Thousands of political science books and magazines discuss the idea of ​​democratic transformation. For example: how can a country once under authoritarian rule, transform from that to individual and democratic rule? And what do we truly know about dictatorships? Can a democratic country transform into a dictatorial country, despite the pre-existence of a constitution and elections?

Probably the most well-known example of this is Germany: which had a parliament; a multi-party system; laws protecting elections; and laws protecting individual freedoms. At the time, the illiteracy rate was almost zero percent,yet it transformed from a democracy into an expansionist dictatorship in 1933, after Hitler's rise to power.

Nora Manseur and Kaye Porter explain.

Banknotes awaiting distribution during the 1923 German hyperinflation. Source: Bundesarchiv, Bild 183-R1215-506 / CC-BY-SA 3.0, available here.

Early life of Adolf Hitler

A complex history creates the foundation of a man who was able to order the deaths, either directly or indirectly, of over 60 million people. Hitler was a frustrated painter and a vegetarian. His forces occupied 11 countries, some of which he occupied partially, and others completely. Among these countries were Poland, France, Holland, Denmark, Norway, Luxembourg, Yugoslavia, and Greece. Whether we like it or not, the man who failed his initial entrance examinations and who was passed over for positions of leadership, still captured the psyche of nations. Hitler changed the course of history.

The leader of Nazi Germany was born in Austria in 1889. He had reason to hate and fear his father, who was violent towards his mother and used to beat them both severely. In 1907 he attempted to join the Academy of Arts in Vienna, but was rejected twice after he failed the entrance exam. After the death of his mother, Klara Pölzl, at the end of the same year, he moved to live in Vienna, one of the most prominent capitals in Europe. At the time, Vienna’s mayor was a known anti-Semite called Karl Lueger. As a young man who had experienced much violence and rejection, his settlement in Vienna contributed to shaping his ideas, both because of the prominence of and Leuger’s feelings towards the Jews.    

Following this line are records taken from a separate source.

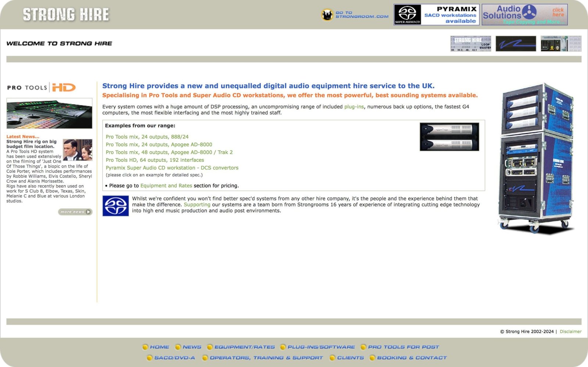Click the Super Audio CD logo in Pyramix banner
Image resolution: width=588 pixels, height=367 pixels.
tap(407, 15)
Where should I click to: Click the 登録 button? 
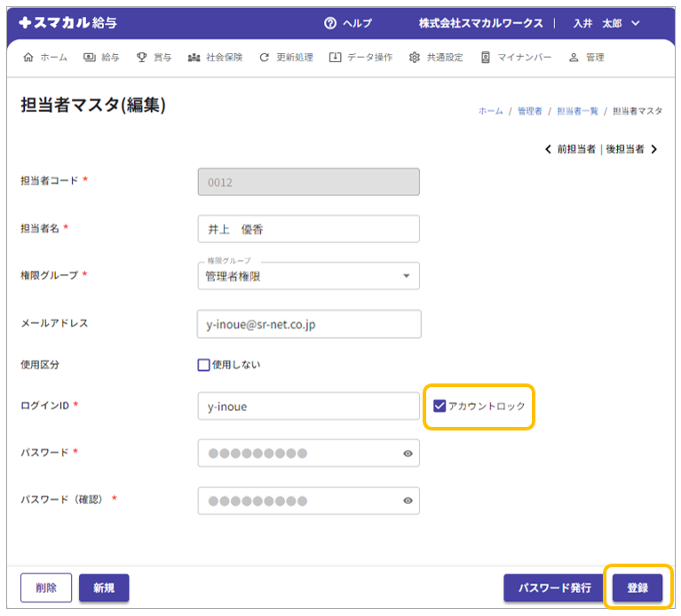pos(637,588)
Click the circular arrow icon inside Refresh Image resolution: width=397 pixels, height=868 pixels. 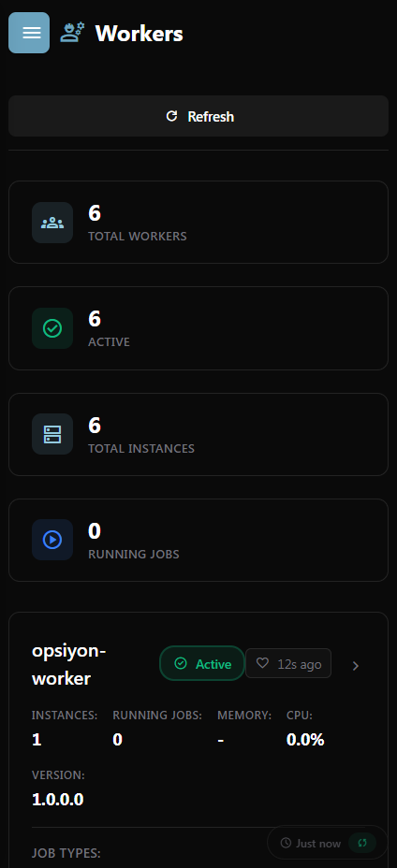click(172, 116)
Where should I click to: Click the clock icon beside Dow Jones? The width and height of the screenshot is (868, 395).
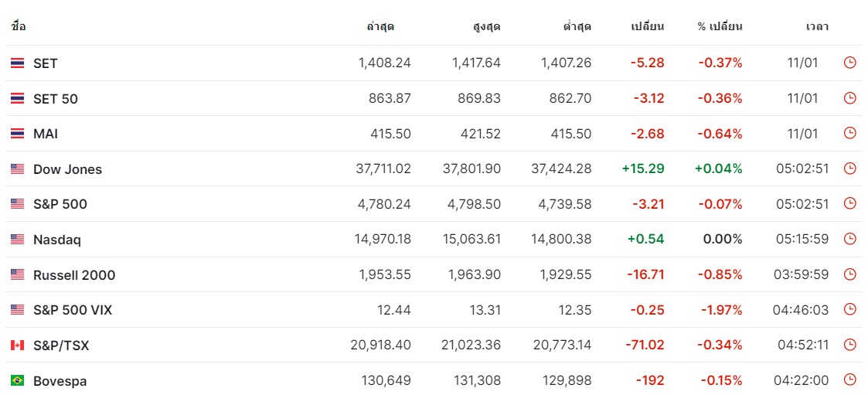[x=849, y=169]
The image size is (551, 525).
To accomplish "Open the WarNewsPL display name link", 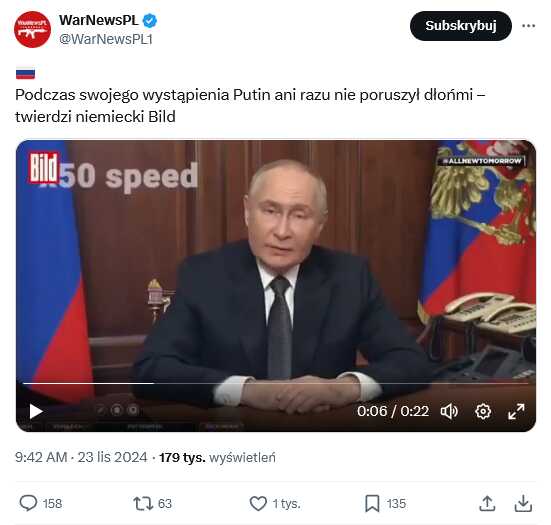I will tap(99, 20).
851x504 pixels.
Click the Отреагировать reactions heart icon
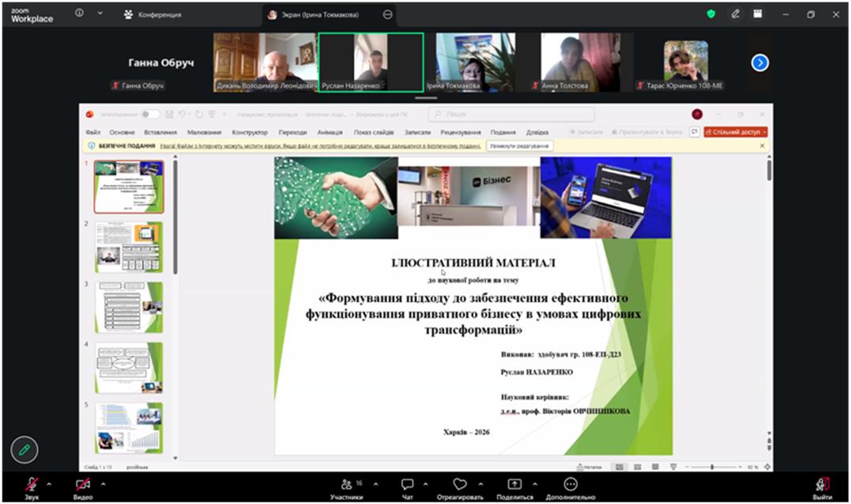tap(460, 484)
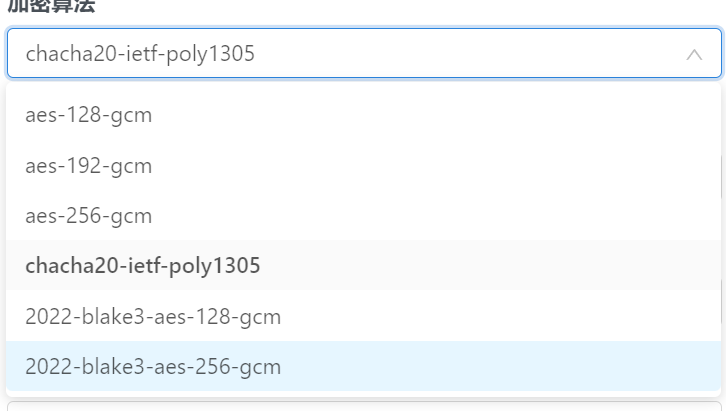Switch encryption to 128-bit AES GCM

pyautogui.click(x=363, y=115)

World War I broke out in 1914, so at age 28 Hitler volunteered to join thearmy, where he received the Medal of Courage twice during the war. Despite that, he was not promoted. According to his commanders at the time, Hitler did not have the leadership skills necessary. In 1918, the November Revolution took place in Germany, which led to the transformation of Germany from a federal constitutional monarchy to a democratic parliamentary republic.      

 

End of the war

With the end of the war, Germany surrendered and Kaiser Wilhelm II abdicated the throne, and was ordered to be exiled in the Netherlands. In 1919, the Treaty of Versailles was signed, where Germany was obliged to pay large reparations to the winning side. This was also a new chance, and a new opportunity for Germany. Freed from an authoritarian monarchy, it was now possible for there to be a political opening. German philosophical studies flourished, and new political parties began to spread - and spread their ideas.

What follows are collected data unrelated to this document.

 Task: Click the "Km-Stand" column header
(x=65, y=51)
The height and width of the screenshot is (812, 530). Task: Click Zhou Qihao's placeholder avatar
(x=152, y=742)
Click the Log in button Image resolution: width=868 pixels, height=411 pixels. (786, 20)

The new authorities began to penetrate these new groups and parties. They hoped to use this openness to know more about their ideas and orientations. Hitler, who was still in the army, was one of the informants. In 1919, as an undercover informant he went to a bar where some parties were meeting for discussions, to spy on one of the right-wing parties: the Nazi Workers' Party.

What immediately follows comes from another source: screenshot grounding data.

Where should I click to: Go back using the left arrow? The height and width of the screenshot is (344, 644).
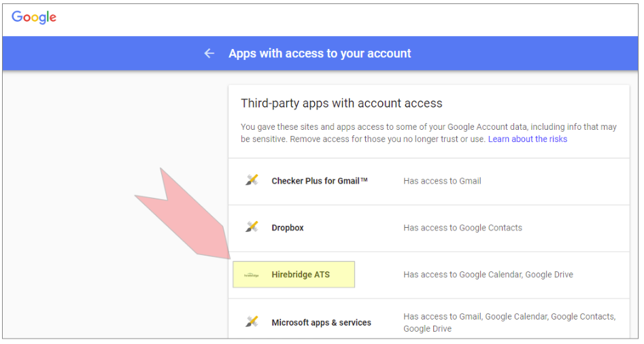coord(209,53)
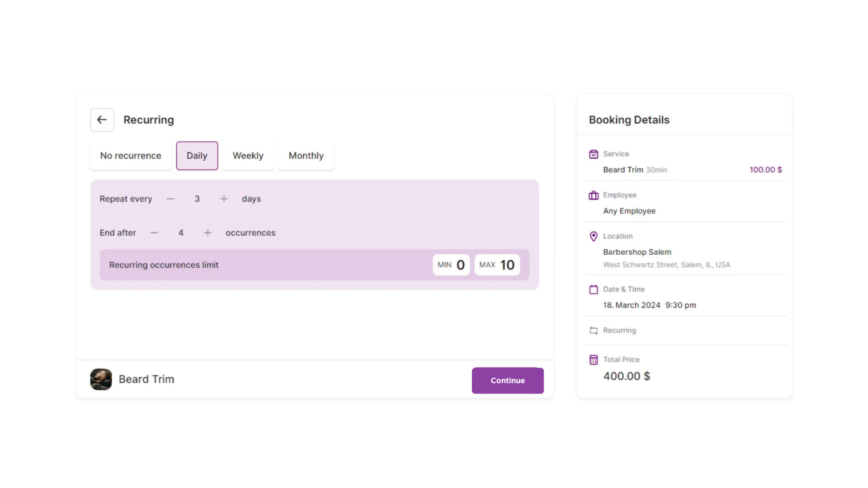
Task: Click the Repeat every number field
Action: pos(197,199)
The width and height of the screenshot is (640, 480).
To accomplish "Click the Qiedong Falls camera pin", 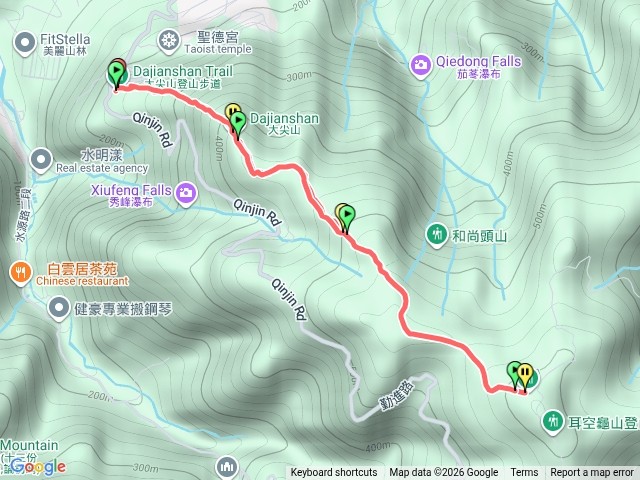I will 420,65.
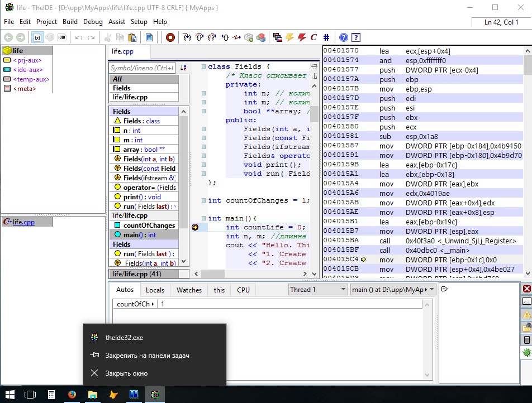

Unlike others in Germany at the time, Hitler did not see this as an opportunity for the nation to grow and form new ideas. The sudden decision to surrender, instead felt like a keen betrayal and only fed the anger inside the young man. After Hitler heard their discussions, he was very impressed by their ideas about the parties' betrayal of the German Army, and their scapegoating of Jews in Germany’s defeat. Rather than informing others of the anger, Hitler instead joined them. In a short time, he became one of the most prominent leaders in that party eventually known as the National Socialist German Workers' Party

 

Nazi Party

Their goals, plainly, were against Judaism, communism and capitalism. Their arrogance was equally as lofty as they believed that as part of the Aryan race, they were themselves descendants of the inhabitants of the legendary continent of Atlantis. To them, who else should rule the world and return Germany to her proud place with all her former glory, power, and prestige? The Nazi Party carried out propaganda and issued its own newspaper to spread its ideas and beliefs. They attracted the attention of additional officers who were against the surrender decision and the government’s plans to reduce the size of the army.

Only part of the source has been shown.